The long springy arm was twisted back, this being masked by the screen of matting. The levers were all in place and the trigger only awaited a slight tug of the cord. Equebus, staring over his gag in horror and supplication, trussed to his rock like any fowl, kept shaking his head and drooling horrible sounds.

"A low trajectory," Blade ordered. "I do not want his Fatness warned in time to run away - if he can run." Slaves tittered.

Blade raised his arm. Equebus moaned behind his gag. The screen fell away. Blade dropped his arm.

PTHWANGGGGG.

The arc was low. Blade saw the crowd around Otto begin to scatter, tardily, as they realized what was happening. The huge boulder with its human cargo hissed through the air.

Blade, who had not really expected too much - the gesture would have satisfied him - watched with gleeful amazement as the great stone zoomed at its target. It was zeroing in like a guided missile back in Home Dimension.

Otto the Black, who had never known a threat to his person in all his royal life, was equally astounded. When at last he screamed there was no one to help him. They were all running away.

Otto could not stand easily without assistance. He was too fat. Now he tried and fell to his knees. He rolled. He scrabbled. At the very last he cowered and screamed a command at the descending rock. In his very last moment of life Otto saw, or thought he saw, a very strange thing. Something, a man, was bound to the boulder that was about to crush Otto. No! Such things could not be. But this could not be, either. Not to Otto the Black. Death.

The boulder made a squishy sullen thud on impact. Blade was happy that he did not have to see the result. He leaped to the poop and raised his sword and barked out a string of orders. There was much to be done, to be done quickly, before the Queen could come out of shock and realize that Blade did not intend to return to her. And he had killed her only son.

An hour later, during which there was no interference - three small boats sent out to investigate were turned back by the catapults - Blade had the trireme, the Pphira, under way again. The flagship was burning and slowly sinking. Blade had lost all his galleys, though saving some of the men, and only one of Otto's ships, a bireme, remained afloat. It fled to an inlet and refused to fight.

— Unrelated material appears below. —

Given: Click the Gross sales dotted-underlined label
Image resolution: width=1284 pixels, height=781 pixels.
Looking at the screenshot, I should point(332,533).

The wind was strengthening all the while. Blade, with a new helmsman, put the Pphira straight at the massive chain. Pelops, who had not wiped the blood from his sword, stood beside him on the deck.

"What of Ixion?" Blade asked.

"He lives, sire. The arrow missed a vital point, though he bled a great deal. I cut oft the arrowhead and withdrew the shaft very skillfully. I am somewhat skilled in medicine, you know, and thought to be the ship's doctor. But now that I am a warrior - "

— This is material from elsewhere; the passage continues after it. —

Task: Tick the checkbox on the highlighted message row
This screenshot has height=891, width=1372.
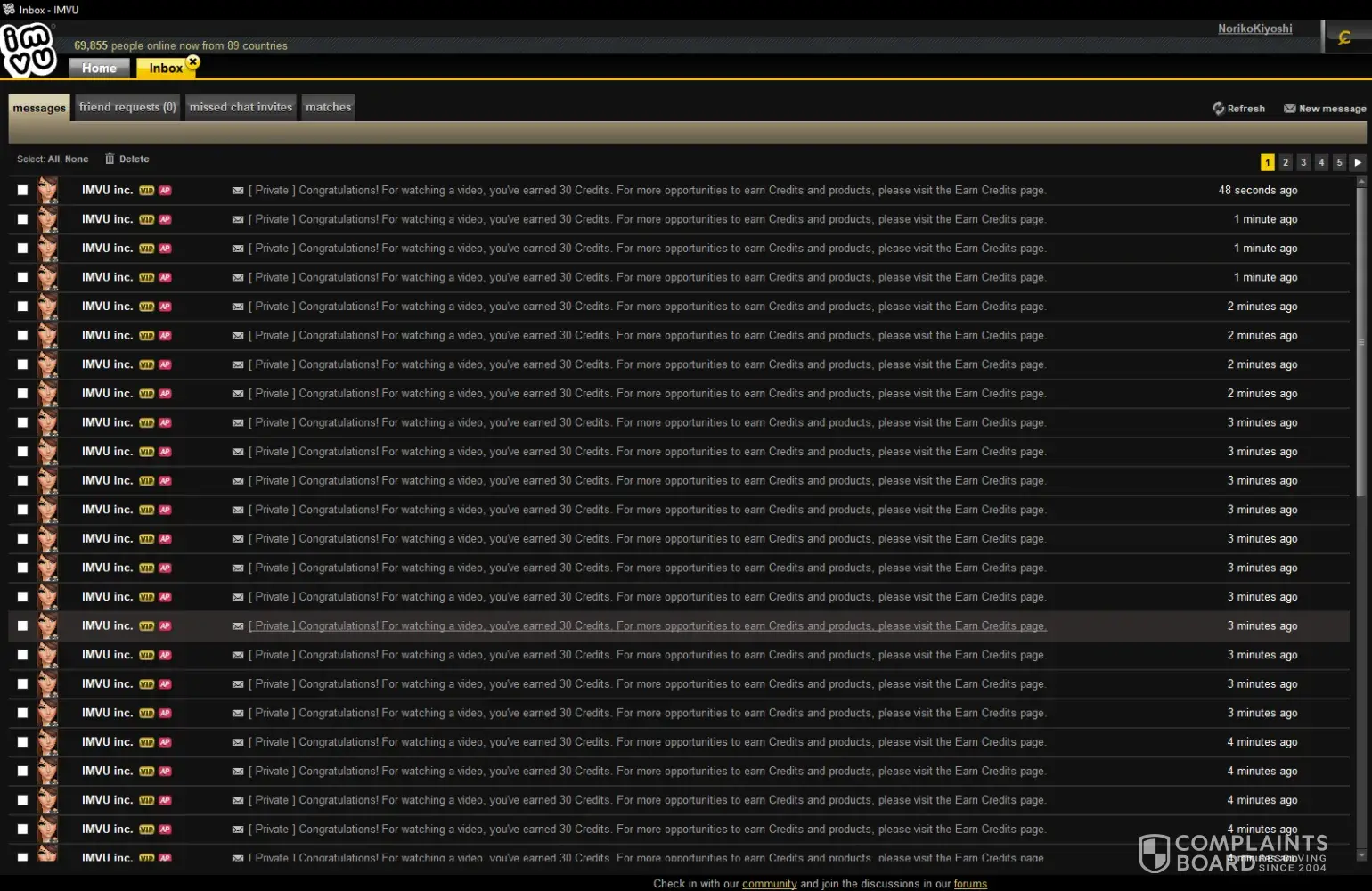Action: tap(22, 625)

Blade patted his shoulder. "Now that you are a warrior you had better pray a little. The chain is coming up. If we cannot break it all our trouble has been for nothing. If we cannot make the open sea we are all as good as dead."

He turned to the man at the tiller. "Bear steady. I want the full weight of the wind. Pelops, tell them to step up the oar beat by thirty. We must snap the chain at our first try - if not I doubt that we can do it at all."

Dum-dum-dum-dum-dum-dum-

They rowed for their lives. The big square sail bellied out, full of a following wind. The oars Hashed down and in and up and down again.

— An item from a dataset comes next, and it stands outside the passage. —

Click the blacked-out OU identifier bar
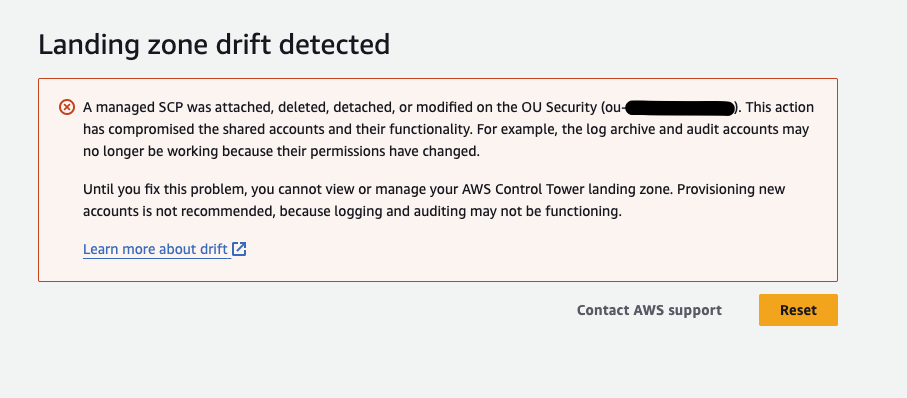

Blade took the tiller, Pelops hovering beside him. "We must hit it dead center," Blade muttered. "We must strike the weakened link. Otherwise we are as much prisoners as before."

"I wish now," said Pelops, "that I had believed in Bek-Tor. At least He-She might answer my prayers."

The Pphira struck the chain at full speed. There was a grinding sound, a crunching, as the boat ran up a bit on the chain. The big vessel shuddered and lost way abruptly. The chain held.

Blade cupped his hands and bellowed. "Row, damn you, row! Row for your lives!"

Long oars threshed water into creamy frenzy. A moaning song came up from the rowing benches.

"Row!"

The chain parted. The big trireme was free.